Source data:
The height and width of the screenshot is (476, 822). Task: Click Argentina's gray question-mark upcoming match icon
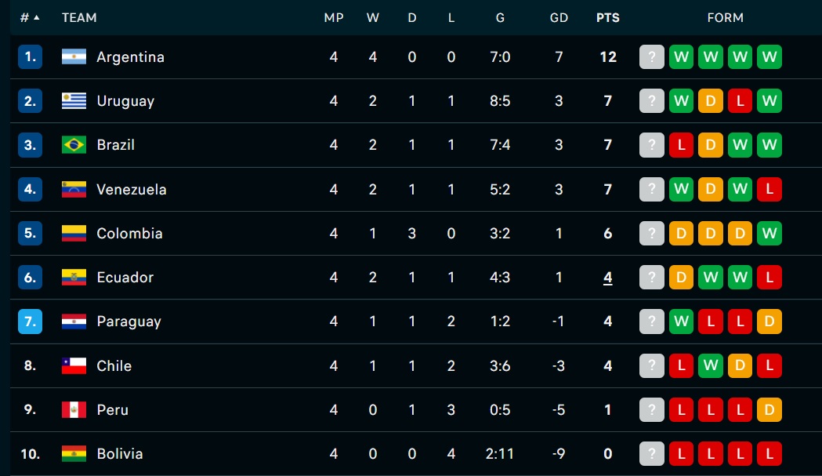tap(652, 56)
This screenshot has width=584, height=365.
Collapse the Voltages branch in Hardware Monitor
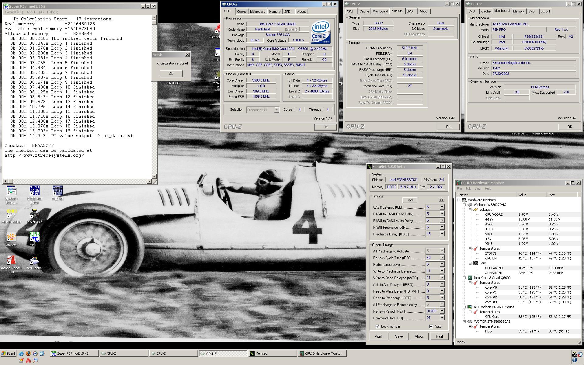tap(470, 209)
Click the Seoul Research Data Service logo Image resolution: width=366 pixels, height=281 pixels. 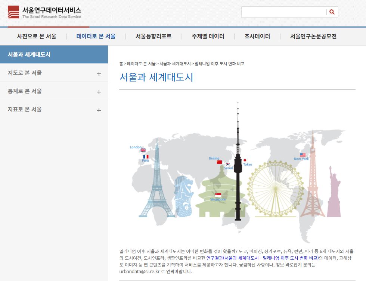tap(44, 12)
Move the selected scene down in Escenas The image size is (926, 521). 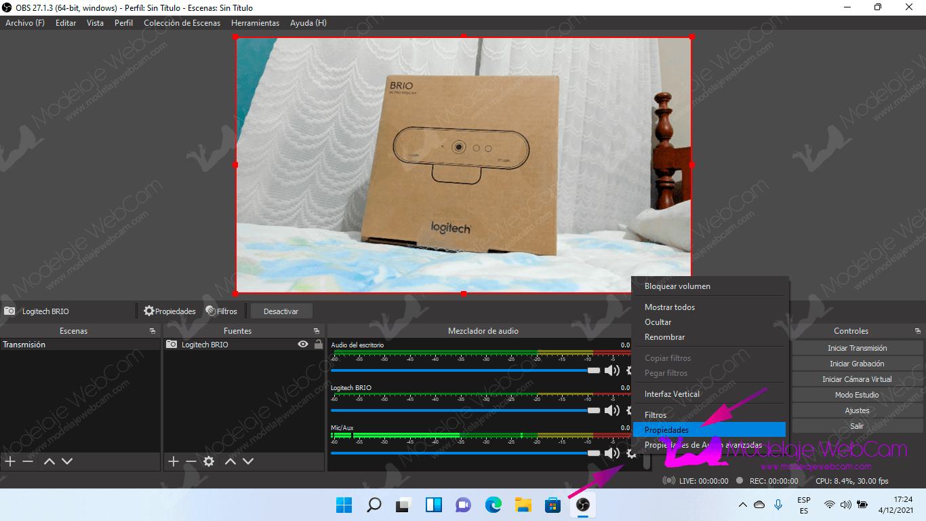(x=67, y=461)
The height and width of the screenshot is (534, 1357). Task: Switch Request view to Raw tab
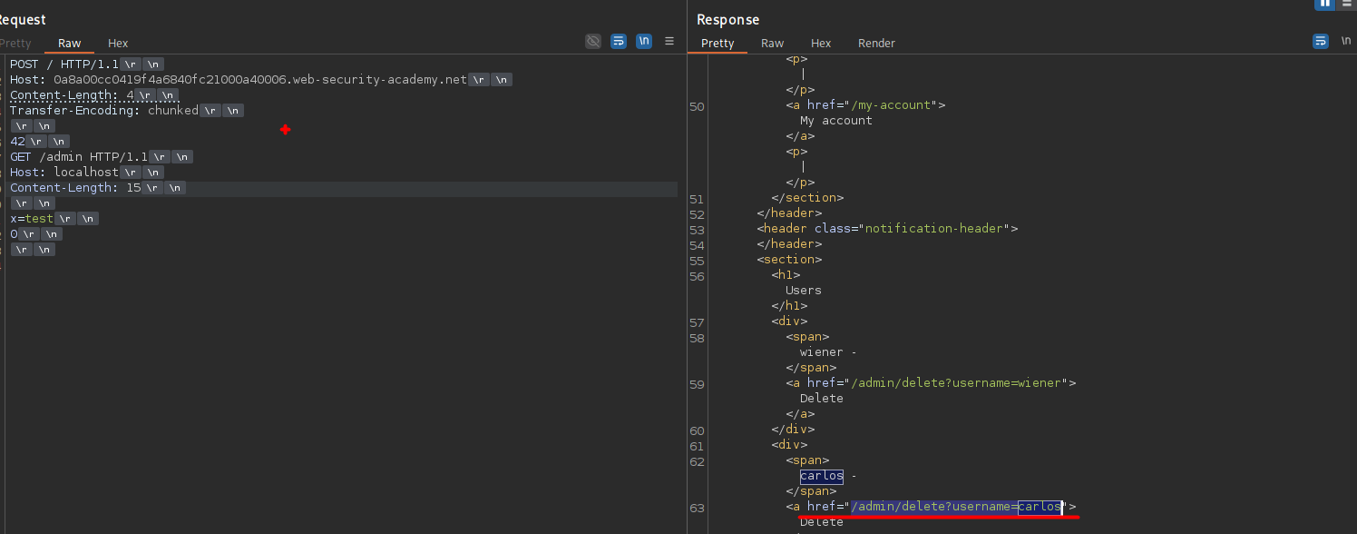pyautogui.click(x=70, y=43)
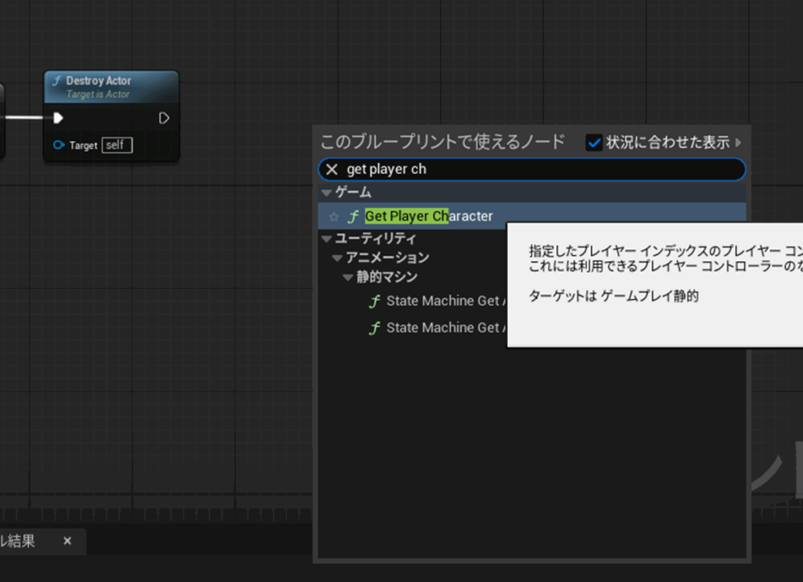Switch to the 結果 tab at the bottom

[19, 541]
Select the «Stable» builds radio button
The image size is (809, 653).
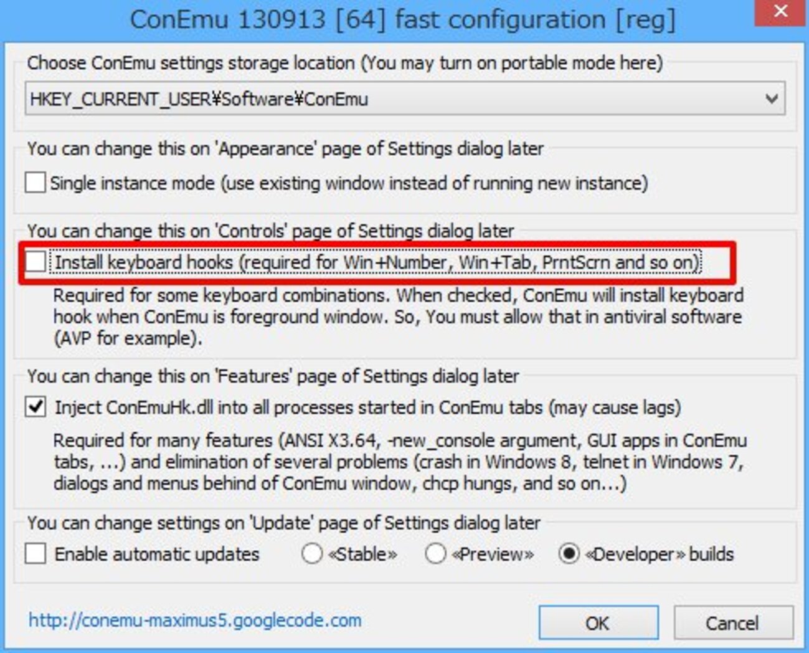pos(312,554)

■ EXERCISE DESCRIPTION ■
Please extract every line in the records above that contains the string "Task", copying each one in full.

■ FINAL RESULT ■
The height and width of the screenshot is (476, 822). Task: Click Argentina's gray question-mark upcoming match icon
The height and width of the screenshot is (534, 1357). Task: Switch Request view to Raw tab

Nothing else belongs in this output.